Sparanise – I fatti sono avvenuti nel 2018 relativamente ad un lavoro pubblico commissionato dal municipio di Sparanise, allora guidato dall’ex sindaco Salvatore Martiello, quando alla guida dell’ufficio tecnico sedeva Antonio Cerullo. Proprio lui è finito sotto processo, davanti al giudice del Tribunale di Santa Maria Capua Vetere, perché accusato di aver falsamente attestato l’insussistenza di cause conflitto di interesse, anche potenziale, nei confronti del responsabile del procedimento, fatti dei quali l’atto era destinato a provare la verità; con l’aggravante di aver attestato falsamente l’Insussistenza di cause di conflitto di interesse, anche potenziale, in un atto destinato a provare la verità che faceva fede fino querela di falso. Inoltre Cerullo era anche accusato di abuso d’ufficio, accusa caduta dopo che il governo ha cancellato questo reato dal codice penale. Al termine del processo di primo grado Cerullo è stato condannato alla pena di anni 1 e mesi 4 di reclusione. Concesso il beneficio della pena sospesa.
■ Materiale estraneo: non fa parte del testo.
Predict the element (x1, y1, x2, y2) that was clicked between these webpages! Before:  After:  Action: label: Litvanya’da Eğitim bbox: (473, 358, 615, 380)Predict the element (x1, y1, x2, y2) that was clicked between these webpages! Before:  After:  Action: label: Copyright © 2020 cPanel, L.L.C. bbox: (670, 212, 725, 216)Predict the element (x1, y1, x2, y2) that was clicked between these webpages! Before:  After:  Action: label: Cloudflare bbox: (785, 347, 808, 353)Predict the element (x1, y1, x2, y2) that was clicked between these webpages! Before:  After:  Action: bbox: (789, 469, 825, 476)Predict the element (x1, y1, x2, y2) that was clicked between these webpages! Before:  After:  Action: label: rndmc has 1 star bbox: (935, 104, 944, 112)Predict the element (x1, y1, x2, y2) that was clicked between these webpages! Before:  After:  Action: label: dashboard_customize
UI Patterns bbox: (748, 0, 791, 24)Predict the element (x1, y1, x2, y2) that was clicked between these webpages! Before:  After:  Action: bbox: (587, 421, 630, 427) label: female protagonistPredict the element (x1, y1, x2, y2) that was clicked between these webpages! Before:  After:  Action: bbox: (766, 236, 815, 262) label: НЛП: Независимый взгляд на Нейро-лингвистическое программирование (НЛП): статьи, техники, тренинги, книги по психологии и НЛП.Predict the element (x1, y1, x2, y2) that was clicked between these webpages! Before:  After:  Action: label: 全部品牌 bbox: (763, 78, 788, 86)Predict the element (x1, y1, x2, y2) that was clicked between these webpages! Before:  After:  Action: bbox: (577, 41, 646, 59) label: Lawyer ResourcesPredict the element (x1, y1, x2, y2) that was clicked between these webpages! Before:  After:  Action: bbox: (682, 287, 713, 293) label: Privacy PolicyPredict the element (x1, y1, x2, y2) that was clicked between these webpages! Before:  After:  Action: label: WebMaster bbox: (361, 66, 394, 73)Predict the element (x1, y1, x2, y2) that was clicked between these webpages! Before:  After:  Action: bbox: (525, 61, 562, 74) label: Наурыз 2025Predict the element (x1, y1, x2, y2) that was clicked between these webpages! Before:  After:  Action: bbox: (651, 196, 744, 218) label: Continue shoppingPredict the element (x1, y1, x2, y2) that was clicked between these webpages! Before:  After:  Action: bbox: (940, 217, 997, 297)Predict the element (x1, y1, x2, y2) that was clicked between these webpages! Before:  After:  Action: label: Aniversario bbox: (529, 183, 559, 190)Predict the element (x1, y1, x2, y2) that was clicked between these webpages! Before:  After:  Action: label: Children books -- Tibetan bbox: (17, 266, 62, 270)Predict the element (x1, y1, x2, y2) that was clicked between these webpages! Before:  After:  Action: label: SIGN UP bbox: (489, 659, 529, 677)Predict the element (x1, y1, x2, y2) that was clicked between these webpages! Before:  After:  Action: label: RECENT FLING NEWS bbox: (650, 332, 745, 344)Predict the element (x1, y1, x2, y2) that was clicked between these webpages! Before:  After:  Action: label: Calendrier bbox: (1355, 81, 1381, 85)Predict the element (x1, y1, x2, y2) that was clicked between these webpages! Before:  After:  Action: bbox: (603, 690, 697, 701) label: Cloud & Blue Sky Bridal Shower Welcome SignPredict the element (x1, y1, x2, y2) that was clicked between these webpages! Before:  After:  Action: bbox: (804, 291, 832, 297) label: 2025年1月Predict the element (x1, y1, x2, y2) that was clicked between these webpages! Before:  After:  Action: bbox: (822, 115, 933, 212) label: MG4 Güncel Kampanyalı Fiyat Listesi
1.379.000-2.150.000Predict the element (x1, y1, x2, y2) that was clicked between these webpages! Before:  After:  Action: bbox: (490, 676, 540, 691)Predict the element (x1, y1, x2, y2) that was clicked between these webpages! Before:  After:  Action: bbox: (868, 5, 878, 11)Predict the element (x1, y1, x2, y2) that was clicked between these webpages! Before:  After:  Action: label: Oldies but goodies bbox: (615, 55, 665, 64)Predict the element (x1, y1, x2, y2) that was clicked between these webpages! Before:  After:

Dopo questa sentenza l’amministrazione municipale di Sparanise ha avviato un procedimento disciplinare che ha portato, per ora, alla sospensione a tempo determinato dal servizio del tecnico comunale.
La vicenda è relativa all’affidamento diretto – alla ditta Alaia, di Alaia Domenico – di un lavoro per la realizzazione di una nuova rete idrica in via Padre Semeria dove lo stessi Cerullo abita. Durante un accertamento i carabinieri della locale stazione accertarono che la condotta idrica comunale entrava proprio all’interno dell’abitazione del tecnico senza la presenza di alcun contatore.